- Description of the task: With any pictures left out, restate word for word the lines in the listing below from the one holding "1342x896 pixels. At" through the last.

- Task data:

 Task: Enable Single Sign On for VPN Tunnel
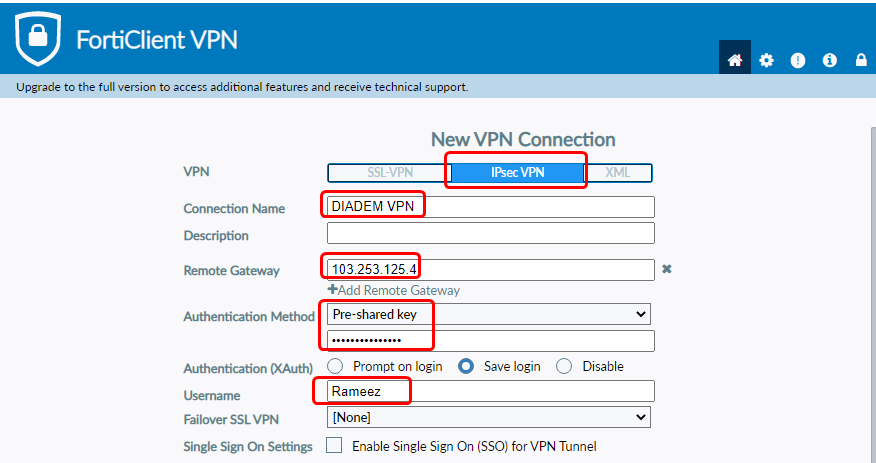335,446
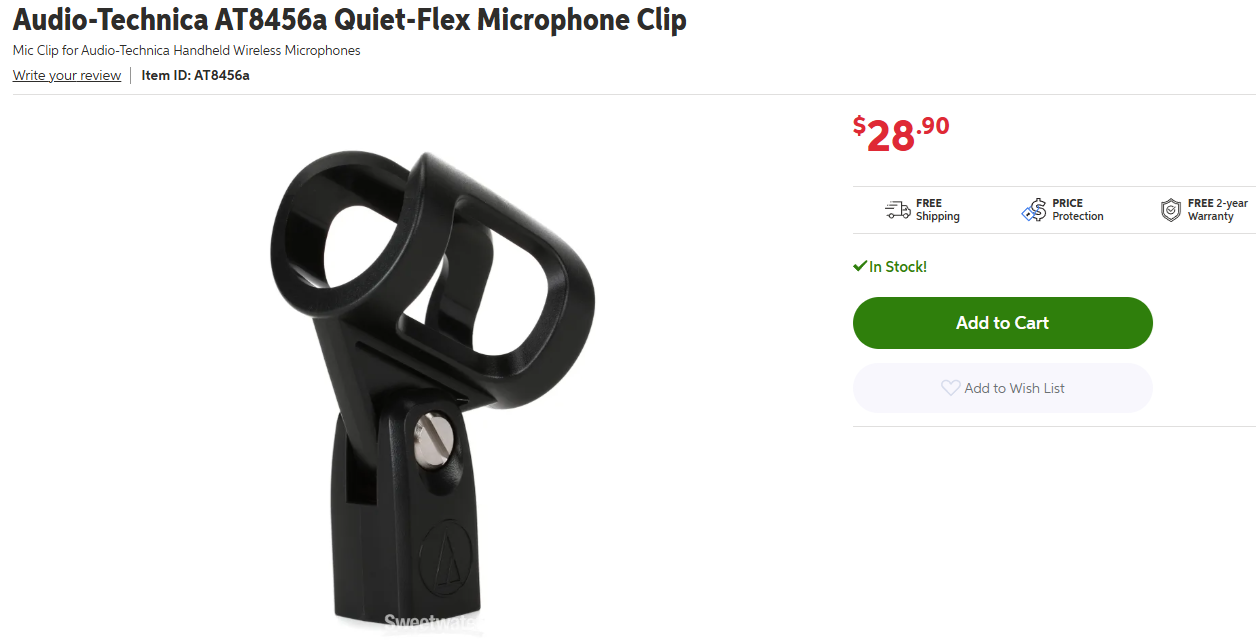Click the In Stock! status text

click(898, 267)
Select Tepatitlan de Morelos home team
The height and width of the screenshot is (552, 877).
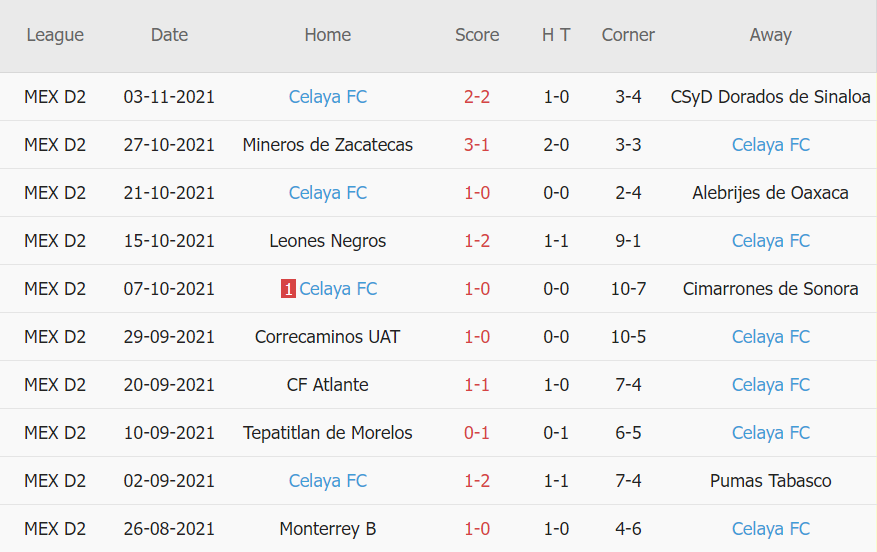click(x=327, y=433)
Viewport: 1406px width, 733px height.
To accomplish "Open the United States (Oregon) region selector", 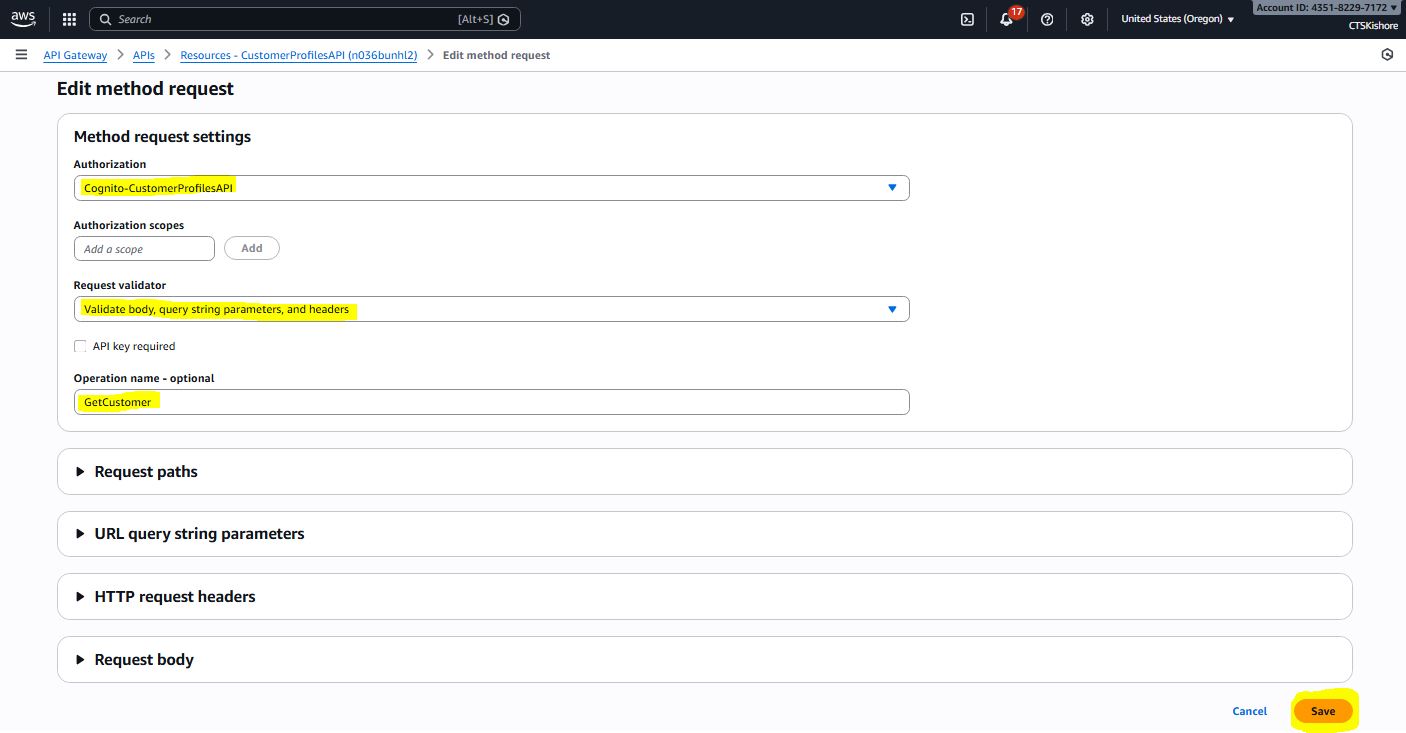I will tap(1177, 19).
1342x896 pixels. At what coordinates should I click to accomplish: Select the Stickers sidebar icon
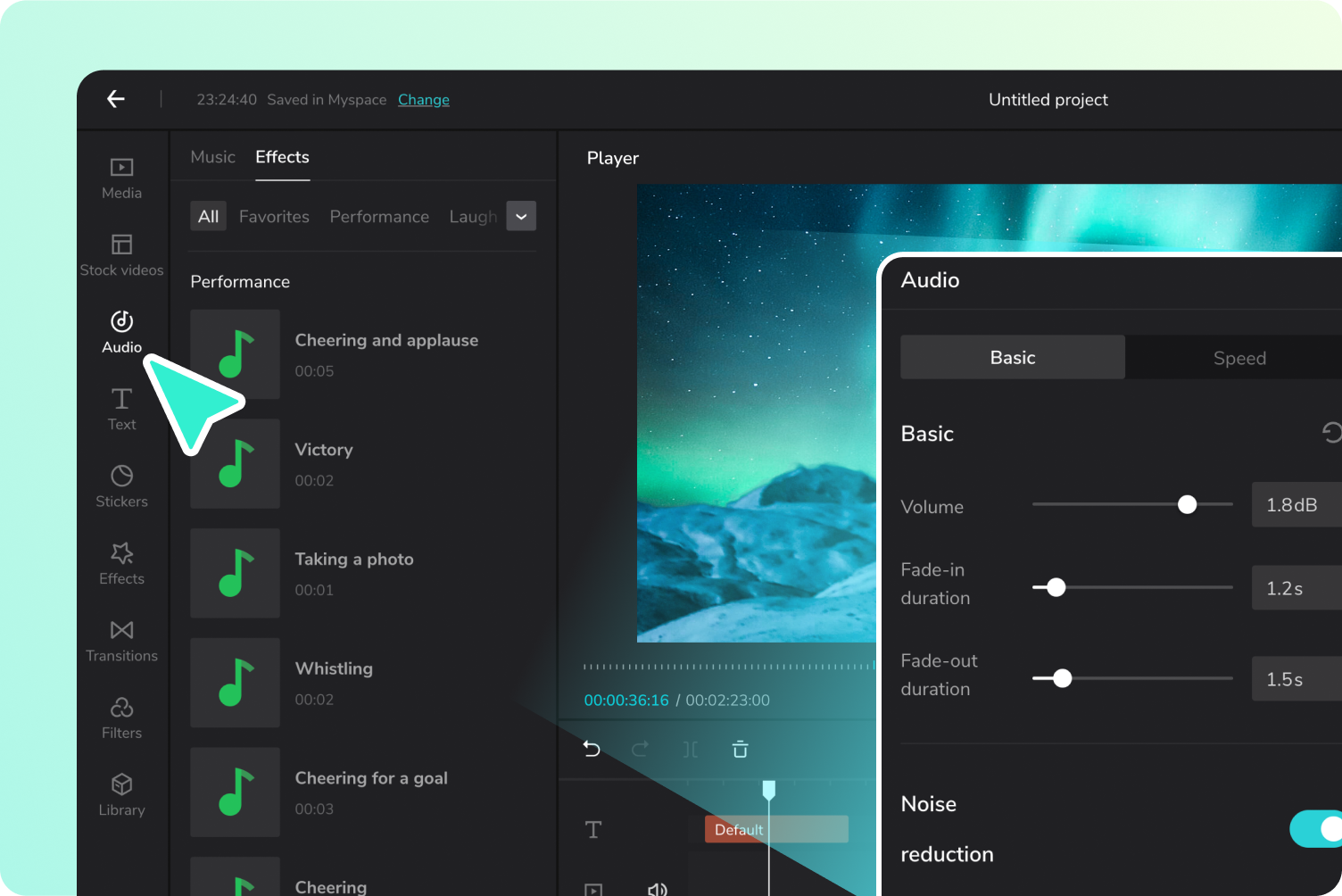121,476
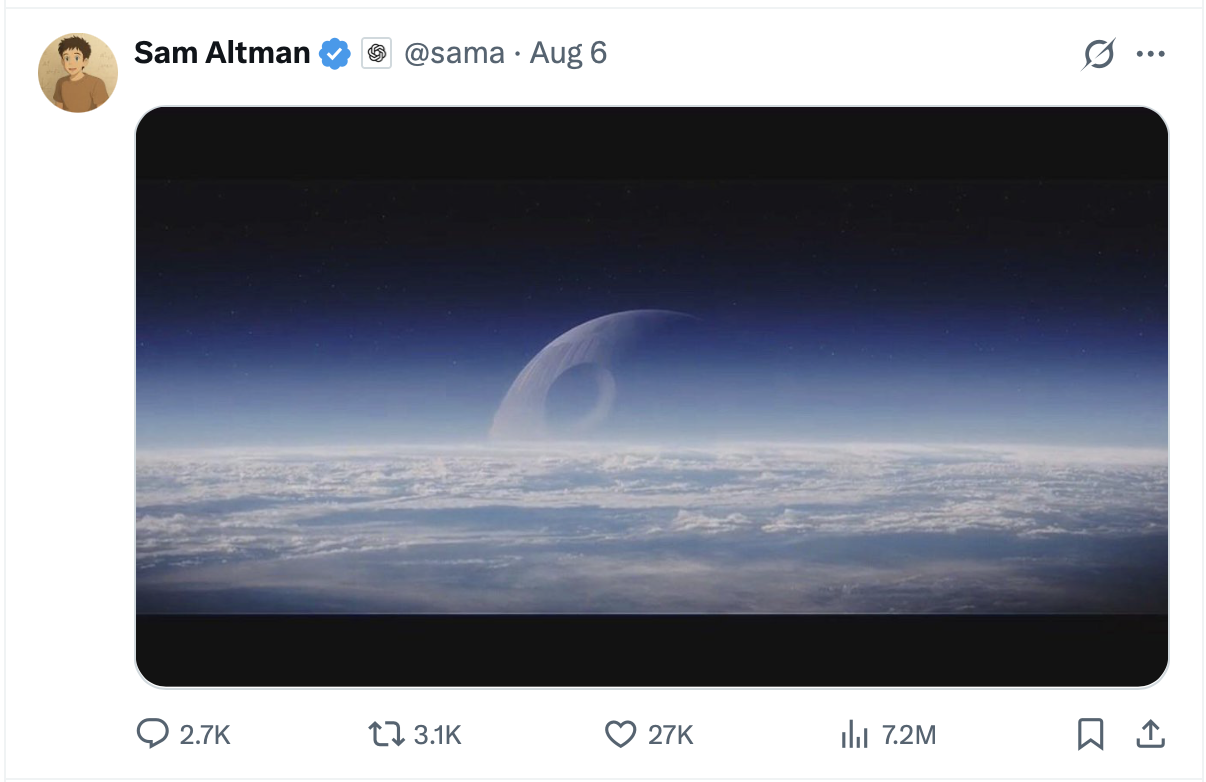This screenshot has width=1206, height=782.
Task: Click the repost arrows icon
Action: [384, 735]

- Completed task:
1342x896 pixels. At what coordinates should I click to accomplish: Select the Stickers sidebar icon
121,476
This screenshot has width=1206, height=782.
Task: Click the repost arrows icon
Action: [384, 735]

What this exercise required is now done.